→ **Stored data**:
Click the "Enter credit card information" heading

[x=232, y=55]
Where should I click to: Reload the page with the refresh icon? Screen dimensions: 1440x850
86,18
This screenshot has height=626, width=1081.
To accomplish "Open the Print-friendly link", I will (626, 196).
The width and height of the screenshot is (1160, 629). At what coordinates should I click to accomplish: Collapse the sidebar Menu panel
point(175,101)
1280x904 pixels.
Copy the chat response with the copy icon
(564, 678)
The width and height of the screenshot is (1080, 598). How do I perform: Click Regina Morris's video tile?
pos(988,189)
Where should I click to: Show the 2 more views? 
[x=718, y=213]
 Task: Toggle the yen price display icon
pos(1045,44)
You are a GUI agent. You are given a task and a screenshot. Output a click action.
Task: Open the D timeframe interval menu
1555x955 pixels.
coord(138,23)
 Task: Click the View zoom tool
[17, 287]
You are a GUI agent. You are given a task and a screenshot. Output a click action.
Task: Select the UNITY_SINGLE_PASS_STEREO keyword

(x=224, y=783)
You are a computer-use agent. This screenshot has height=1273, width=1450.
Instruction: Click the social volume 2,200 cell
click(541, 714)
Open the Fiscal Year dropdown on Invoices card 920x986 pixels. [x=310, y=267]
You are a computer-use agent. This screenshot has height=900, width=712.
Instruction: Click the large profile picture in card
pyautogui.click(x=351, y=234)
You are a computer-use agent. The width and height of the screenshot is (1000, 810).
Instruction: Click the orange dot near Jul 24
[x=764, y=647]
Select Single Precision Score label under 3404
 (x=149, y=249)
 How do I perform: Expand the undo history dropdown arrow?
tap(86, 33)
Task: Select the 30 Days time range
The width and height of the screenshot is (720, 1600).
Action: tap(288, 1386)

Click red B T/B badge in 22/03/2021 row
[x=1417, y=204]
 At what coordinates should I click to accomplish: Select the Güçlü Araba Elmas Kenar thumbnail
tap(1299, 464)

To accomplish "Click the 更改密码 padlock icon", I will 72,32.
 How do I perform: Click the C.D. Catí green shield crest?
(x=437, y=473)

→ **Problem**:
Print the records above exactly as they appear.

→ **Result of this task**:
Click the "Enter credit card information" heading

[x=232, y=55]
Where should I click to: Reload the page with the refresh icon? Screen dimensions: 1440x850
86,18
This screenshot has height=626, width=1081.
To accomplish "Open the Print-friendly link", I will (626, 196).
The width and height of the screenshot is (1160, 629). At what coordinates should I click to accomplish: Collapse the sidebar Menu panel
point(175,101)
1280x904 pixels.
Copy the chat response with the copy icon
(564, 678)
The width and height of the screenshot is (1080, 598). How do I perform: Click Regina Morris's video tile?
pos(988,189)
Where should I click to: Show the 2 more views? 
[x=718, y=213]
 Task: Toggle the yen price display icon
pos(1045,44)
You are a GUI agent. You are given a task and a screenshot. Output a click action.
Task: Open the D timeframe interval menu
1555x955 pixels.
coord(138,23)
 Task: Click the View zoom tool
[17, 287]
You are a GUI agent. You are given a task and a screenshot. Output a click action.
Task: Select the UNITY_SINGLE_PASS_STEREO keyword

(x=224, y=783)
You are a computer-use agent. This screenshot has height=1273, width=1450.
Instruction: Click the social volume 2,200 cell
click(541, 714)
Open the Fiscal Year dropdown on Invoices card 920x986 pixels. [x=310, y=267]
You are a computer-use agent. This screenshot has height=900, width=712.
Instruction: Click the large profile picture in card
pyautogui.click(x=351, y=234)
You are a computer-use agent. The width and height of the screenshot is (1000, 810).
Instruction: Click the orange dot near Jul 24
[x=764, y=647]
Select Single Precision Score label under 3404
 (x=149, y=249)
 How do I perform: Expand the undo history dropdown arrow?
tap(86, 33)
Task: Select the 30 Days time range
The width and height of the screenshot is (720, 1600).
Action: tap(288, 1386)

Click red B T/B badge in 22/03/2021 row
[x=1417, y=204]
 At what coordinates should I click to accomplish: Select the Güçlü Araba Elmas Kenar thumbnail
tap(1299, 464)

To accomplish "Click the 更改密码 padlock icon", I will 72,32.
 How do I perform: Click the C.D. Catí green shield crest?
(x=437, y=473)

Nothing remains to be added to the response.